# [TUGAS 1]
Ringkaslah paragraf yang diawali "Tidak hanya dari sisi kesehatan dan keimigrasian" dalam artikel tentang pekerja migran Indonesia di Sarawak tanpa menghilangkan fakta utamanya.
# [TUGAS 2]
Menurut Konjen RI di Kuching dalam artikel tentang pekerja migran Indonesia di Sarawak, berapa perkiraan jumlah pekerja migran Indonesia di Sarawak?
# [TUGAS 3]
Lanjutkan artikel tentang pekerja migran Indonesia di Sarawak, dimulai setelah kalimat terakhirnya.

# [TEKS SUMBER]
::::::

Pasangan suami istri asal Kabupaten Sambas, Kalbar, Iskandar dan Masliyah juga mengaku bersyukur program tersebut dapat terealisasi. Untuk layanan KB di Malaysia, sebulan sekali istrinya suntik KB, kalau lengkap dengan tes urine, bisa 166 RM (kisaran Rp564 ribu).

Ada juga Nurma (26) yang memilih menggunakan implant sebagai metode kontrasepsi jangka panjang, karena ingin fokus mengurus anak semata wayang yang sudah berusia 7 tahun.


Tantangan berkelanjutan

Hasto Wardoyo menyadari bahwa tidak mudah untuk melayani warga Indonesia yang menjadi pekerja migran di negeri lain, seperti Malaysia. Menurut dia, perlu sinergi antarpihak dan komitmen melayani warga negara dimanapun berada.

Sarawak adalah salah satu negara bagian Malaysia yang menjadi tujuan pekerja migran Indonesia. Konjen RI di Kuching, Yonny Triprayitno memperkirakan setidaknya ada 130.000-an pekerja migran Indonesia di Sarawak.

Mereka bekerja di berbagai sektor, terutama di perkebunan kelapa sawit. Ladang Ladong di Simunjan termasuk yang dekat dan mudah dijangkau dari jalan utama. Masih banyak yang tersebar di sepanjang Sarawak hingga ke daerah yang sulit dijangkau.

Meski begitu, Hasto Wardoyo tetap menegaskan bahwa apa yang telah dilakukan di Simunjan akan terus berkelanjutan. Tidak hanya di dekat Kuching, namun juga daerah lain yang menjadi pusat penempatan pekerja migran Indonesia di Sarawak.

Selain itu, dapat juga dilakukan bersamaan dengan kegiatan yang berkaitan kebutuhan pekerja migran Indonesia, seperti pembuatan paspor atau layanan administrasi kependudukan lainnya. KJRI di Kuching rutin melakukan "jemput bola" ke pekerja migran Indonesia yang membutuhkan layanan keimigrasian itu.

Yonny Triprayitno menuturkan, dengan jemput bola seperti itu, setidaknya para pekerja migran Indonesia dapat mengurangi pengeluaran. Ujung-ujungnya, penghematan bagi si pekerja migran Indonesia.

Tidak hanya dari sisi kesehatan dan keimigrasian, ada banyak pekerjaan rumah bagi kehidupan pekerja migran Indonesia, seperti pendidikan, yang selama ini mengandalkan Community Learning Center (CLC). Di CLC, anak-anak dari pekerja migran Indonesia mendapat pendidikan. Gurunya ada yang dikirim dari Pemerintah Indonesia ke berbagai CLC yang tersebar di Sarawak, termasuk di Sabah.

Hasto menegaskan, tujuan akhirnya adalah sesuai prioritas Presiden Joko Widowo, yakni menjadikan SDM Indonesia yang unggul. Tidak hanya di dalam negeri, namun juga bagi mereka yang hidup di negera jiran atau asing.

::::::

# [MATERI TERKUMPUL]
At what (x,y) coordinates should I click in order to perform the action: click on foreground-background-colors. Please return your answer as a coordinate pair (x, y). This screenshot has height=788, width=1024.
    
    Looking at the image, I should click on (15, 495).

::::::

# [JAWABAN TERTULIS 1]
Selain kesehatan dan keimigrasian, pendidikan juga menjadi pekerjaan rumah bagi kehidupan pekerja migran Indonesia. Selama ini pendidikan anak-anak mereka mengandalkan Community Learning Center (CLC). Sebagian gurunya dikirim Pemerintah Indonesia ke berbagai CLC di Sarawak, termasuk di Sabah.

# [JAWABAN TERTULIS 2]
Setidaknya ada 130.000-an pekerja migran Indonesia di Sarawak.

# [JAWABAN TERTULIS 3]
Terlebih lagi, tidak selamanya para pekerja itu akan bekerja di luar negeri. Suatu saat mereka pasti akan kembali ke Tanah Air sehingga perlu mempersiapkan diri dengan matang, baik dari sisi ekonomi maupun kualitas kehidupan.


Hampir Seribu kilometer

Kunjungan Hasto Wardoyo ke Kalbar dan Sarawak juga mencatat hal baru, yakni perjalanan darat terjauh yang ditempuh sejak menjabat sebagai Kepala BKKBN RI pada 1 Juli 2019. Hampir seribu kilometer ia tempuh bersama rombongan untuk meninjau kegiatan pelayanan bakti sosial KB perbatasan Indonesia-Malaysia, kerja sama BKKBN RI dan Perwakilan BKKBN Provinsi Kalbar, Konjen RI di Kuching dan IPKB Provinsi Kalbar.

Dimulai dari Sabtu (15/2) pagi diterima Gubernur Kalbar Sutarmidji di Pendopo Gubernuran. Sekaligus melepas rombongan Mobil Umum Penerangan (Mupen) dan Motor Penerangan on The Road yang diikuti ratusan peserta.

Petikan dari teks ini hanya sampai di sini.